■ A run of records
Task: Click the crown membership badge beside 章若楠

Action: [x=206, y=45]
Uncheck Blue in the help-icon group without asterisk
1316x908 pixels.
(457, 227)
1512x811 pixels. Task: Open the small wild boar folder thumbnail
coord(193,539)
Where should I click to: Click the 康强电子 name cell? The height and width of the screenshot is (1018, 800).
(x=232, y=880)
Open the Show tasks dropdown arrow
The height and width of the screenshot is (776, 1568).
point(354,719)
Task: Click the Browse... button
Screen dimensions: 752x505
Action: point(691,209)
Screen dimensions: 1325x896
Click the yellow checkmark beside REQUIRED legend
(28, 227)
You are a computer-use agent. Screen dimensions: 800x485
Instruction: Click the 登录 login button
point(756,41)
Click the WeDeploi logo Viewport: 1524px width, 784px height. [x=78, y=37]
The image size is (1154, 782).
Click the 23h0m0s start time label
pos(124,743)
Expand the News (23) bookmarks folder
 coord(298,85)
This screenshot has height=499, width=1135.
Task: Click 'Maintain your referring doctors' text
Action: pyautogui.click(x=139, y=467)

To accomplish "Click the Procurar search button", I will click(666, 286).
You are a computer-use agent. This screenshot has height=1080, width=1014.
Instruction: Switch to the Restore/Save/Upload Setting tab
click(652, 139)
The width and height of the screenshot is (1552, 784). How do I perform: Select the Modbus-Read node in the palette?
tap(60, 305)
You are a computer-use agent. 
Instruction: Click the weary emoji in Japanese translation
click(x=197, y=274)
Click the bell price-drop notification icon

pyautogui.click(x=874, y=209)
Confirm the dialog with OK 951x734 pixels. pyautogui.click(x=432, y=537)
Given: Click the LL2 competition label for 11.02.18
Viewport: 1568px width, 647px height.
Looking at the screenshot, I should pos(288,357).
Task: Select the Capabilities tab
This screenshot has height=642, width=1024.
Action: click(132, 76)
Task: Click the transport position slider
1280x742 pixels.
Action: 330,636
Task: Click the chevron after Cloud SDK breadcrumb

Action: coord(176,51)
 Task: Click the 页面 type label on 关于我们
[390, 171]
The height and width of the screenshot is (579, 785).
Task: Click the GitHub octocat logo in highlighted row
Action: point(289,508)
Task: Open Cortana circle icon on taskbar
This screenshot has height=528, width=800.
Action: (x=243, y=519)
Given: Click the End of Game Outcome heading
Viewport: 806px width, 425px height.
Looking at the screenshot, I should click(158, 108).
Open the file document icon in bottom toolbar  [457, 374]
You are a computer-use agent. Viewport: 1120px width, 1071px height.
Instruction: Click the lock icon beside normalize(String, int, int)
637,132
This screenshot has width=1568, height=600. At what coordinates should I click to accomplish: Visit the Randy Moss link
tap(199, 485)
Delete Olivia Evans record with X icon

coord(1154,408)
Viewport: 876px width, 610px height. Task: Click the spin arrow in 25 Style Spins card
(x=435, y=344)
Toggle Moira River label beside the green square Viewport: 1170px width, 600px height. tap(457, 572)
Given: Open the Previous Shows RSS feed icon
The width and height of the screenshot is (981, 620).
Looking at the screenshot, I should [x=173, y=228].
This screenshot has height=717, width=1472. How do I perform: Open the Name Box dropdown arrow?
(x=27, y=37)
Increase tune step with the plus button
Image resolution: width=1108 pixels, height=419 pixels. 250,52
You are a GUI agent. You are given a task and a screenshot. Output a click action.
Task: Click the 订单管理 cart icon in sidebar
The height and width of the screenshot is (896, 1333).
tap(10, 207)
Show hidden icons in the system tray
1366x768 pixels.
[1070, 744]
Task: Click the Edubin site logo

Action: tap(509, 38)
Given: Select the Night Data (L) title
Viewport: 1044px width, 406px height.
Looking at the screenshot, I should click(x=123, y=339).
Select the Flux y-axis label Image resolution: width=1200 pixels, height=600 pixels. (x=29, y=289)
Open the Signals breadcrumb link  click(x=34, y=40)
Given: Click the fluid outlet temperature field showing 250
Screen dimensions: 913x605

■ DESCRIPTION OF THE TASK
Please print every one of the records above again, word for word and line for line.

■ REPLY
Task: Click the crown membership badge beside 章若楠

Action: [x=206, y=45]
Uncheck Blue in the help-icon group without asterisk
1316x908 pixels.
(457, 227)
1512x811 pixels. Task: Open the small wild boar folder thumbnail
coord(193,539)
Where should I click to: Click the 康强电子 name cell? The height and width of the screenshot is (1018, 800).
(x=232, y=880)
Open the Show tasks dropdown arrow
The height and width of the screenshot is (776, 1568).
point(354,719)
Task: Click the Browse... button
Screen dimensions: 752x505
Action: point(691,209)
Screen dimensions: 1325x896
Click the yellow checkmark beside REQUIRED legend
(28, 227)
You are a computer-use agent. Screen dimensions: 800x485
Instruction: Click the 登录 login button
point(756,41)
Click the WeDeploi logo Viewport: 1524px width, 784px height. [x=78, y=37]
The image size is (1154, 782).
Click the 23h0m0s start time label
pos(124,743)
Expand the News (23) bookmarks folder
 coord(298,85)
This screenshot has height=499, width=1135.
Task: Click 'Maintain your referring doctors' text
Action: pyautogui.click(x=139, y=467)

To accomplish "Click the Procurar search button", I will click(666, 286).
You are a computer-use agent. This screenshot has height=1080, width=1014.
Instruction: Switch to the Restore/Save/Upload Setting tab
click(652, 139)
The width and height of the screenshot is (1552, 784). How do I perform: Select the Modbus-Read node in the palette?
tap(60, 305)
You are a computer-use agent. 
Instruction: Click the weary emoji in Japanese translation
click(x=197, y=274)
Click the bell price-drop notification icon

pyautogui.click(x=874, y=209)
Confirm the dialog with OK 951x734 pixels. pyautogui.click(x=432, y=537)
Given: Click the LL2 competition label for 11.02.18
Viewport: 1568px width, 647px height.
Looking at the screenshot, I should pos(288,357).
Task: Select the Capabilities tab
This screenshot has height=642, width=1024.
Action: click(132, 76)
Task: Click the transport position slider
1280x742 pixels.
Action: 330,636
Task: Click the chevron after Cloud SDK breadcrumb

Action: coord(176,51)
 Task: Click the 页面 type label on 关于我们
[390, 171]
The height and width of the screenshot is (579, 785).
Task: Click the GitHub octocat logo in highlighted row
Action: point(289,508)
Task: Open Cortana circle icon on taskbar
This screenshot has height=528, width=800.
Action: (x=243, y=519)
Given: Click the End of Game Outcome heading
Viewport: 806px width, 425px height.
Looking at the screenshot, I should click(158, 108).
Open the file document icon in bottom toolbar  [457, 374]
You are a computer-use agent. Viewport: 1120px width, 1071px height.
Instruction: Click the lock icon beside normalize(String, int, int)
637,132
This screenshot has width=1568, height=600. At what coordinates should I click to accomplish: Visit the Randy Moss link
tap(199, 485)
Delete Olivia Evans record with X icon

coord(1154,408)
Viewport: 876px width, 610px height. Task: Click the spin arrow in 25 Style Spins card
(x=435, y=344)
Toggle Moira River label beside the green square Viewport: 1170px width, 600px height. tap(457, 572)
Given: Open the Previous Shows RSS feed icon
The width and height of the screenshot is (981, 620).
Looking at the screenshot, I should [x=173, y=228].
This screenshot has height=717, width=1472. How do I perform: Open the Name Box dropdown arrow?
(x=27, y=37)
Increase tune step with the plus button
Image resolution: width=1108 pixels, height=419 pixels. 250,52
You are a GUI agent. You are given a task and a screenshot. Output a click action.
Task: Click the 订单管理 cart icon in sidebar
The height and width of the screenshot is (896, 1333).
tap(10, 207)
Show hidden icons in the system tray
1366x768 pixels.
[1070, 744]
Task: Click the Edubin site logo

Action: tap(509, 38)
Given: Select the Night Data (L) title
Viewport: 1044px width, 406px height.
Looking at the screenshot, I should click(x=123, y=339).
Select the Flux y-axis label Image resolution: width=1200 pixels, height=600 pixels. (x=29, y=289)
Open the Signals breadcrumb link  click(x=34, y=40)
Given: Click the fluid outlet temperature field showing 250
Screen dimensions: 913x605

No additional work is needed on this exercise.